Problem description – Reproduce the entries so that every line matches the original exactly.
# # # # # # #
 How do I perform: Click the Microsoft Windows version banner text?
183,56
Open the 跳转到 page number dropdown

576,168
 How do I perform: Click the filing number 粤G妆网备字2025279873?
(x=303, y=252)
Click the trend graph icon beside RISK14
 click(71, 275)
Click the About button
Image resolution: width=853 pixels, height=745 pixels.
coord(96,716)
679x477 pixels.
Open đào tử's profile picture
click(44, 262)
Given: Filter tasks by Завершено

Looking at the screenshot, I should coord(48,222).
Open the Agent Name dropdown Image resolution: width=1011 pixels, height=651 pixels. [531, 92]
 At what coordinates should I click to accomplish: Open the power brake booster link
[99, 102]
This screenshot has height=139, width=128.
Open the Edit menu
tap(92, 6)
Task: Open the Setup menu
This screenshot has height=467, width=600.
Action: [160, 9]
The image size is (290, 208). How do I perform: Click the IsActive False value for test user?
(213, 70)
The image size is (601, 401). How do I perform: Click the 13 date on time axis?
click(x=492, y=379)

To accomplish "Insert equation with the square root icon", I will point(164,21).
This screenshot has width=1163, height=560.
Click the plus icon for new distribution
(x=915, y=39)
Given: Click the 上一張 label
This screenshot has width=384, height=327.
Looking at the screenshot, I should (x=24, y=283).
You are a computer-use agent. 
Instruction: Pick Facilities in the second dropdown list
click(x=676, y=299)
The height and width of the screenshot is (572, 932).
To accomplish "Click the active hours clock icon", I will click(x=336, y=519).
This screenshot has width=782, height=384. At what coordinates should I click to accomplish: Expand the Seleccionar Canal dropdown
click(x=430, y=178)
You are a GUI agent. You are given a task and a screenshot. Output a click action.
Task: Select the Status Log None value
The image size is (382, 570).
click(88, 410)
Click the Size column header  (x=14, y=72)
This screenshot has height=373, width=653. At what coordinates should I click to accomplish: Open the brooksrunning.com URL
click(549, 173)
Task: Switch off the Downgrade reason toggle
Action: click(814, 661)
# # # # # # #
Reply –
 How do I perform: Click the Microsoft Windows version banner text?
183,56
Open the 跳转到 page number dropdown

576,168
 How do I perform: Click the filing number 粤G妆网备字2025279873?
(x=303, y=252)
Click the trend graph icon beside RISK14
 click(71, 275)
Click the About button
Image resolution: width=853 pixels, height=745 pixels.
coord(96,716)
679x477 pixels.
Open đào tử's profile picture
click(44, 262)
Given: Filter tasks by Завершено

Looking at the screenshot, I should coord(48,222).
Open the Agent Name dropdown Image resolution: width=1011 pixels, height=651 pixels. [531, 92]
 At what coordinates should I click to accomplish: Open the power brake booster link
[99, 102]
This screenshot has height=139, width=128.
Open the Edit menu
tap(92, 6)
Task: Open the Setup menu
This screenshot has height=467, width=600.
Action: [160, 9]
The image size is (290, 208). How do I perform: Click the IsActive False value for test user?
(213, 70)
The image size is (601, 401). How do I perform: Click the 13 date on time axis?
click(x=492, y=379)

To accomplish "Insert equation with the square root icon", I will point(164,21).
This screenshot has width=1163, height=560.
Click the plus icon for new distribution
(x=915, y=39)
Given: Click the 上一張 label
This screenshot has width=384, height=327.
Looking at the screenshot, I should (x=24, y=283).
You are a computer-use agent. 
Instruction: Pick Facilities in the second dropdown list
click(x=676, y=299)
The height and width of the screenshot is (572, 932).
To accomplish "Click the active hours clock icon", I will click(x=336, y=519).
This screenshot has width=782, height=384. At what coordinates should I click to accomplish: Expand the Seleccionar Canal dropdown
click(x=430, y=178)
You are a GUI agent. You are given a task and a screenshot. Output a click action.
Task: Select the Status Log None value
The image size is (382, 570).
click(88, 410)
Click the Size column header  (x=14, y=72)
This screenshot has height=373, width=653. At what coordinates should I click to accomplish: Open the brooksrunning.com URL
click(549, 173)
Task: Switch off the Downgrade reason toggle
Action: click(814, 661)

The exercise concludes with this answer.